## begin Records to use

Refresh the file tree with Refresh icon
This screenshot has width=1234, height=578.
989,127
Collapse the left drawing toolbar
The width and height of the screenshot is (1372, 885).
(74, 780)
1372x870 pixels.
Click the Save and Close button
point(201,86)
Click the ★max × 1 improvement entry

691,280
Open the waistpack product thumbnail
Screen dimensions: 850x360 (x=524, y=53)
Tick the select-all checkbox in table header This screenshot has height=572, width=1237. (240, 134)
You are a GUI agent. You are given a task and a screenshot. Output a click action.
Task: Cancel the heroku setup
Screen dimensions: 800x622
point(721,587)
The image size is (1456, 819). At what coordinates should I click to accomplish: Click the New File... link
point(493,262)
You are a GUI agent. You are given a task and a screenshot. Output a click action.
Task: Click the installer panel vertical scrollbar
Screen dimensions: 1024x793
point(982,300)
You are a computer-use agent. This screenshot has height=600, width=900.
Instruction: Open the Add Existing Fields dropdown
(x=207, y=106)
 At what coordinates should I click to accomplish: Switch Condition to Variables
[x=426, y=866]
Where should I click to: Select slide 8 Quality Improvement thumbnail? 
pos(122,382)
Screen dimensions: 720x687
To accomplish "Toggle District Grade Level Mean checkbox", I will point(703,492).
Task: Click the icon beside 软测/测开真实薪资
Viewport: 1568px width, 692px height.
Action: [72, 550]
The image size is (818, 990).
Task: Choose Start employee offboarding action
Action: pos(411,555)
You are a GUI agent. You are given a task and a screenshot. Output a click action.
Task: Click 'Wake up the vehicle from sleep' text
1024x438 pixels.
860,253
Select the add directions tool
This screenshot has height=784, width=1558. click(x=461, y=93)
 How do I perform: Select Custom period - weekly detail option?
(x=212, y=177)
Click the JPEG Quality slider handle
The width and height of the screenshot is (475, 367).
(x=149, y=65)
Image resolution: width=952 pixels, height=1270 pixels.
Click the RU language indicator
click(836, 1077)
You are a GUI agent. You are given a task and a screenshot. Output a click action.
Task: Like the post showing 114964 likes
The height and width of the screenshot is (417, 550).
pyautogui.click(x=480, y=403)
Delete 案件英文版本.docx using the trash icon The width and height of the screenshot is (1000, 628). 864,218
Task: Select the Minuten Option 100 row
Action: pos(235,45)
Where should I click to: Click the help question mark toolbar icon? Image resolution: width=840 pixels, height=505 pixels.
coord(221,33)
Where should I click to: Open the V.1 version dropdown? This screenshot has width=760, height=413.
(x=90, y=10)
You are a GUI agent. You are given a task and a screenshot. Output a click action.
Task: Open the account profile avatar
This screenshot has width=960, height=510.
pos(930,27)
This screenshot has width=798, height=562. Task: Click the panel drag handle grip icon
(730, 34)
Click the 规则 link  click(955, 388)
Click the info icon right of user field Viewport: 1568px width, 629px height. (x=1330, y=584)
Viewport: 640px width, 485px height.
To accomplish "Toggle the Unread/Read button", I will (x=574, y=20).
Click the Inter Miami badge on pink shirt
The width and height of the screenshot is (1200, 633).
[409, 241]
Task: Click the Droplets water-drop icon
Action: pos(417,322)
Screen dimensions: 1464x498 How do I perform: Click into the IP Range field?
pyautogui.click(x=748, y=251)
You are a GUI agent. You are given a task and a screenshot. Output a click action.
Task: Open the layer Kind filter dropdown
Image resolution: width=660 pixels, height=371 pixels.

## end Records to use

What is required: Revise all of the data above by replacing "GUI agent" with "interface agent" everywhere it occurs, leaving everything else as it is.

Result for this task:
Refresh the file tree with Refresh icon
This screenshot has width=1234, height=578.
989,127
Collapse the left drawing toolbar
The width and height of the screenshot is (1372, 885).
(74, 780)
1372x870 pixels.
Click the Save and Close button
point(201,86)
Click the ★max × 1 improvement entry

691,280
Open the waistpack product thumbnail
Screen dimensions: 850x360 (x=524, y=53)
Tick the select-all checkbox in table header This screenshot has height=572, width=1237. (240, 134)
You are a interface agent. You are given a task and a screenshot. Output a click action.
Task: Cancel the heroku setup
Screen dimensions: 800x622
point(721,587)
The image size is (1456, 819). At what coordinates should I click to accomplish: Click the New File... link
point(493,262)
You are a interface agent. You are given a task and a screenshot. Output a click action.
Task: Click the installer panel vertical scrollbar
Screen dimensions: 1024x793
point(982,300)
You are a computer-use agent. This screenshot has height=600, width=900.
Instruction: Open the Add Existing Fields dropdown
(x=207, y=106)
 At what coordinates should I click to accomplish: Switch Condition to Variables
[x=426, y=866]
Where should I click to: Select slide 8 Quality Improvement thumbnail? 
pos(122,382)
Screen dimensions: 720x687
To accomplish "Toggle District Grade Level Mean checkbox", I will point(703,492).
Task: Click the icon beside 软测/测开真实薪资
Viewport: 1568px width, 692px height.
Action: [72, 550]
The image size is (818, 990).
Task: Choose Start employee offboarding action
Action: pos(411,555)
You are a interface agent. You are given a task and a screenshot. Output a click action.
Task: Click 'Wake up the vehicle from sleep' text
1024x438 pixels.
860,253
Select the add directions tool
This screenshot has height=784, width=1558. click(x=461, y=93)
 How do I perform: Select Custom period - weekly detail option?
(x=212, y=177)
Click the JPEG Quality slider handle
The width and height of the screenshot is (475, 367).
(x=149, y=65)
Image resolution: width=952 pixels, height=1270 pixels.
Click the RU language indicator
click(836, 1077)
You are a interface agent. You are given a task and a screenshot. Output a click action.
Task: Like the post showing 114964 likes
The height and width of the screenshot is (417, 550).
pyautogui.click(x=480, y=403)
Delete 案件英文版本.docx using the trash icon The width and height of the screenshot is (1000, 628). 864,218
Task: Select the Minuten Option 100 row
Action: pos(235,45)
Where should I click to: Click the help question mark toolbar icon? Image resolution: width=840 pixels, height=505 pixels.
coord(221,33)
Where should I click to: Open the V.1 version dropdown? This screenshot has width=760, height=413.
(x=90, y=10)
You are a interface agent. You are given a task and a screenshot. Output a click action.
Task: Open the account profile avatar
This screenshot has width=960, height=510.
pos(930,27)
This screenshot has width=798, height=562. Task: Click the panel drag handle grip icon
(730, 34)
Click the 规则 link  click(955, 388)
Click the info icon right of user field Viewport: 1568px width, 629px height. (x=1330, y=584)
Viewport: 640px width, 485px height.
To accomplish "Toggle the Unread/Read button", I will (x=574, y=20).
Click the Inter Miami badge on pink shirt
The width and height of the screenshot is (1200, 633).
[409, 241]
Task: Click the Droplets water-drop icon
Action: pos(417,322)
Screen dimensions: 1464x498 How do I perform: Click into the IP Range field?
pyautogui.click(x=748, y=251)
You are a interface agent. You are given a task and a screenshot. Output a click action.
Task: Open the layer Kind filter dropdown
Image resolution: width=660 pixels, height=371 pixels.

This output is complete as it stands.